_What you need to do_
Recast the records as a JSON list of strings, one per line with blank lines omitted, covering everything from the line containing "0.19 mp (28, 371)" down to the end of the records, both included.

## Begin

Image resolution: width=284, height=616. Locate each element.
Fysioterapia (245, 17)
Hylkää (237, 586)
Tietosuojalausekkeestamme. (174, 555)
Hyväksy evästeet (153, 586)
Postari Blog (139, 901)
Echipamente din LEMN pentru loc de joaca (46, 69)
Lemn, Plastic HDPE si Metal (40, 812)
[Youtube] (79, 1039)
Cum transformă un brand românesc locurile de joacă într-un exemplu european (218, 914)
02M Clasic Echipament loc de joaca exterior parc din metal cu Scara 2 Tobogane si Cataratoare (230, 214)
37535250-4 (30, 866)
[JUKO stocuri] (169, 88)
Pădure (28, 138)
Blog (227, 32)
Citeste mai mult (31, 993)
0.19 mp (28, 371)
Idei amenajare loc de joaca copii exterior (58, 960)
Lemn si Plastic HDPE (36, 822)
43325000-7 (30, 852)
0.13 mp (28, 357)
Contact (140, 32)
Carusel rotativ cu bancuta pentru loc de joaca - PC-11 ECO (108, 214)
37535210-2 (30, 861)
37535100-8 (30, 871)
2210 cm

## End

_Solution for this exercise_
[
  "0.19 mp (28, 371)",
  "Idei amenajare loc de joaca copii exterior (58, 960)",
  "Lemn si Plastic HDPE (36, 822)",
  "43325000-7 (30, 852)",
  "0.13 mp (28, 357)",
  "Contact (140, 32)",
  "Carusel rotativ cu bancuta pentru loc de joaca - PC-11 ECO (108, 214)",
  "37535210-2 (30, 861)",
  "37535100-8 (30, 871)",
  "2210 cm"
]